Collider Searches for Near-Continuum Dark Matter

TL;DR

This paper investigates collider constraints on a near-continuum dark matter model with a tower of states, introducing a minimal parameterization and simulations to analyze current and future collider sensitivities.

Contribution

It presents a model-agnostic parameterization for near-continuum dark matter and provides collider constraints and projections for current and future experiments.

Findings

Current LHC bounds are approaching the theoretically motivated parameter space.

Future colliders will significantly improve sensitivity to the model.

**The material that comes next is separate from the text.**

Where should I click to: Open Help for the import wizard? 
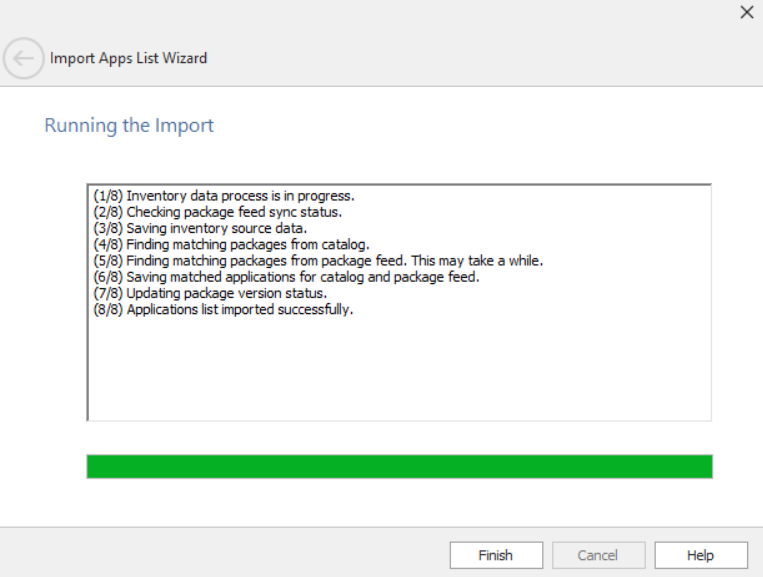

A new Monte-Carlo tool was developed for simulating near-continuum spectra.

Abstract

We study collider constraints on the near-continuum dark matter model, in which the dark sector consists of a tower of closely spaced states with weak-scale masses coupled to the Standard Model through a $Z$-portal. To capture this structure in a model-agnostic way, we introduce a minimal parameterization that encodes the dominant geometric information with three parameters. Using a custom-built Monte-Carlo tool for near-continuous spectra, we simulate DM-pair production at $\sqrt{s}=13$ TeV and subsequent cascade decays via on/off-shell $Z$ bosons, which yield events with large missing transverse momentum and high jet multiplicity. Recasting the CMS multijet$+H_T^{\rm miss}$ analysis of Run-2 data (35.9 fb$^{-1}$), we derive bounds on the model parameter space. Extrapolating these bounds, we provide High-Luminosity LHC projections (3 ab$^{-1}$). We also project sensitivities for future electron-positron colliders at $\sqrt{s}=365$ GeV and $\sqrt{s}=500$ GeV, showing substantial improvements over the HL-LHC. The current LHC sensitivity is beginning to approach the theoretically motivated region of the parameter space, while future colliders will be able to comprehensively test this model.